● Assigned task:
Retype every line of the records exactly.

------ Data for review

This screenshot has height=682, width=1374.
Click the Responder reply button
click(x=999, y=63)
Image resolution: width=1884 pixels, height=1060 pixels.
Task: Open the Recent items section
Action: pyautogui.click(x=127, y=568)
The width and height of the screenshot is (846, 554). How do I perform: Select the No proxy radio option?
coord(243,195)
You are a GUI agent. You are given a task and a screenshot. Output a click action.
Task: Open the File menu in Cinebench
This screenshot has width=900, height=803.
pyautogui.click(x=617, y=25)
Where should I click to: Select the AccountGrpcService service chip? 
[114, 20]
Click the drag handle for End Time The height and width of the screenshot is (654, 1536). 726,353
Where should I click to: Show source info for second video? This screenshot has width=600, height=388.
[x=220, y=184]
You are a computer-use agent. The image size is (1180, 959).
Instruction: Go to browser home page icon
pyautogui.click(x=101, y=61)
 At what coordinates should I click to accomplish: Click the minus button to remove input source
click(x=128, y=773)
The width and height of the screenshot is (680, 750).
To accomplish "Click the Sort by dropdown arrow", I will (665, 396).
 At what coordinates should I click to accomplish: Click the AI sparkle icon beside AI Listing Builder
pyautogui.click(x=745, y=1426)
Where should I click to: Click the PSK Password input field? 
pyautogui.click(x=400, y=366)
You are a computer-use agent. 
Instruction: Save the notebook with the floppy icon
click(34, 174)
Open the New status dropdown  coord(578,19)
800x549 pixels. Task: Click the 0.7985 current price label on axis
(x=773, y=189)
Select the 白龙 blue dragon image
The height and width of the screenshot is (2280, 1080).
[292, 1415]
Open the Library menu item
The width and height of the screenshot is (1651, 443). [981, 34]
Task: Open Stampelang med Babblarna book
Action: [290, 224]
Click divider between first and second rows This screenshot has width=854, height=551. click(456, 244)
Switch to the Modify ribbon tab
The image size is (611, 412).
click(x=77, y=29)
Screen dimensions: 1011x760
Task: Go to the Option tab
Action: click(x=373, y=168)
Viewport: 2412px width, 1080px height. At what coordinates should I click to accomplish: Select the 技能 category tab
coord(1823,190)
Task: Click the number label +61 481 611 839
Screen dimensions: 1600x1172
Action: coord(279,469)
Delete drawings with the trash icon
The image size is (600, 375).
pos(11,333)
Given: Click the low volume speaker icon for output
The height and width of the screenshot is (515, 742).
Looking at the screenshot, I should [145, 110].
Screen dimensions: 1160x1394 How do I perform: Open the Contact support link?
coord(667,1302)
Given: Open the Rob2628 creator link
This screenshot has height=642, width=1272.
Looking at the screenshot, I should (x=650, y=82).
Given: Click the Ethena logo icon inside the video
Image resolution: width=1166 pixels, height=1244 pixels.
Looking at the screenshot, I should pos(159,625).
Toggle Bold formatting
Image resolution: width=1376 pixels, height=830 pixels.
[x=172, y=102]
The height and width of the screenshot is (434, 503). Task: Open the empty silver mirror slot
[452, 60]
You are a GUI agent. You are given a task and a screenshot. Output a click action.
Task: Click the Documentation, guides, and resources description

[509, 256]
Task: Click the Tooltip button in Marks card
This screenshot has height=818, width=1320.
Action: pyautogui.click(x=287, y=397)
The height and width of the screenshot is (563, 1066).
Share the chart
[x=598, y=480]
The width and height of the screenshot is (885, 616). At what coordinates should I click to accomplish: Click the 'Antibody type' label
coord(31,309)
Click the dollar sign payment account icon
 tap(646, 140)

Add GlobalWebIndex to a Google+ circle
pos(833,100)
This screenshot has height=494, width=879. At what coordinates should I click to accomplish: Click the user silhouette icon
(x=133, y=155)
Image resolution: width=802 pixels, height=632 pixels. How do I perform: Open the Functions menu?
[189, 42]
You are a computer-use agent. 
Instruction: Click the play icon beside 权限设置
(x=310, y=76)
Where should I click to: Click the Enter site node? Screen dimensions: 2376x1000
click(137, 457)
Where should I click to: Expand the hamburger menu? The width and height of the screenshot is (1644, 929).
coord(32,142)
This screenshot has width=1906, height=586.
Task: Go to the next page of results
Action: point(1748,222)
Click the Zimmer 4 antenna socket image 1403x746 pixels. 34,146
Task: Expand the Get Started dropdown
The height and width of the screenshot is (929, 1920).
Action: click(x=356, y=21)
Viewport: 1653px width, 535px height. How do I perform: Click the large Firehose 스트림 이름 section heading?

------------

● Final answer:
This screenshot has height=682, width=1374.
Click the Responder reply button
click(x=999, y=63)
Image resolution: width=1884 pixels, height=1060 pixels.
Task: Open the Recent items section
Action: pyautogui.click(x=127, y=568)
The width and height of the screenshot is (846, 554). How do I perform: Select the No proxy radio option?
coord(243,195)
You are a GUI agent. You are given a task and a screenshot. Output a click action.
Task: Open the File menu in Cinebench
This screenshot has width=900, height=803.
pyautogui.click(x=617, y=25)
Where should I click to: Select the AccountGrpcService service chip? 
[114, 20]
Click the drag handle for End Time The height and width of the screenshot is (654, 1536). 726,353
Where should I click to: Show source info for second video? This screenshot has width=600, height=388.
[x=220, y=184]
You are a computer-use agent. The image size is (1180, 959).
Instruction: Go to browser home page icon
pyautogui.click(x=101, y=61)
 At what coordinates should I click to accomplish: Click the minus button to remove input source
click(x=128, y=773)
The width and height of the screenshot is (680, 750).
To accomplish "Click the Sort by dropdown arrow", I will (665, 396).
 At what coordinates should I click to accomplish: Click the AI sparkle icon beside AI Listing Builder
pyautogui.click(x=745, y=1426)
Where should I click to: Click the PSK Password input field? 
pyautogui.click(x=400, y=366)
You are a computer-use agent. 
Instruction: Save the notebook with the floppy icon
click(34, 174)
Open the New status dropdown  coord(578,19)
800x549 pixels. Task: Click the 0.7985 current price label on axis
(x=773, y=189)
Select the 白龙 blue dragon image
The height and width of the screenshot is (2280, 1080).
[292, 1415]
Open the Library menu item
The width and height of the screenshot is (1651, 443). [981, 34]
Task: Open Stampelang med Babblarna book
Action: [290, 224]
Click divider between first and second rows This screenshot has width=854, height=551. click(456, 244)
Switch to the Modify ribbon tab
The image size is (611, 412).
click(x=77, y=29)
Screen dimensions: 1011x760
Task: Go to the Option tab
Action: click(x=373, y=168)
Viewport: 2412px width, 1080px height. At what coordinates should I click to accomplish: Select the 技能 category tab
coord(1823,190)
Task: Click the number label +61 481 611 839
Screen dimensions: 1600x1172
Action: coord(279,469)
Delete drawings with the trash icon
The image size is (600, 375).
pos(11,333)
Given: Click the low volume speaker icon for output
The height and width of the screenshot is (515, 742).
Looking at the screenshot, I should [145, 110].
Screen dimensions: 1160x1394 How do I perform: Open the Contact support link?
coord(667,1302)
Given: Open the Rob2628 creator link
This screenshot has height=642, width=1272.
Looking at the screenshot, I should (x=650, y=82).
Given: Click the Ethena logo icon inside the video
Image resolution: width=1166 pixels, height=1244 pixels.
Looking at the screenshot, I should pos(159,625).
Toggle Bold formatting
Image resolution: width=1376 pixels, height=830 pixels.
[x=172, y=102]
The height and width of the screenshot is (434, 503). Task: Open the empty silver mirror slot
[452, 60]
You are a GUI agent. You are given a task and a screenshot. Output a click action.
Task: Click the Documentation, guides, and resources description

[509, 256]
Task: Click the Tooltip button in Marks card
This screenshot has height=818, width=1320.
Action: pyautogui.click(x=287, y=397)
The height and width of the screenshot is (563, 1066).
Share the chart
[x=598, y=480]
The width and height of the screenshot is (885, 616). At what coordinates should I click to accomplish: Click the 'Antibody type' label
coord(31,309)
Click the dollar sign payment account icon
 tap(646, 140)

Add GlobalWebIndex to a Google+ circle
pos(833,100)
This screenshot has height=494, width=879. At what coordinates should I click to accomplish: Click the user silhouette icon
(x=133, y=155)
Image resolution: width=802 pixels, height=632 pixels. How do I perform: Open the Functions menu?
[189, 42]
You are a computer-use agent. 
Instruction: Click the play icon beside 权限设置
(x=310, y=76)
Where should I click to: Click the Enter site node? Screen dimensions: 2376x1000
click(137, 457)
Where should I click to: Expand the hamburger menu? The width and height of the screenshot is (1644, 929).
coord(32,142)
This screenshot has width=1906, height=586.
Task: Go to the next page of results
Action: point(1748,222)
Click the Zimmer 4 antenna socket image 1403x746 pixels. 34,146
Task: Expand the Get Started dropdown
The height and width of the screenshot is (929, 1920).
Action: click(x=356, y=21)
Viewport: 1653px width, 535px height. How do I perform: Click the large Firehose 스트림 이름 section heading?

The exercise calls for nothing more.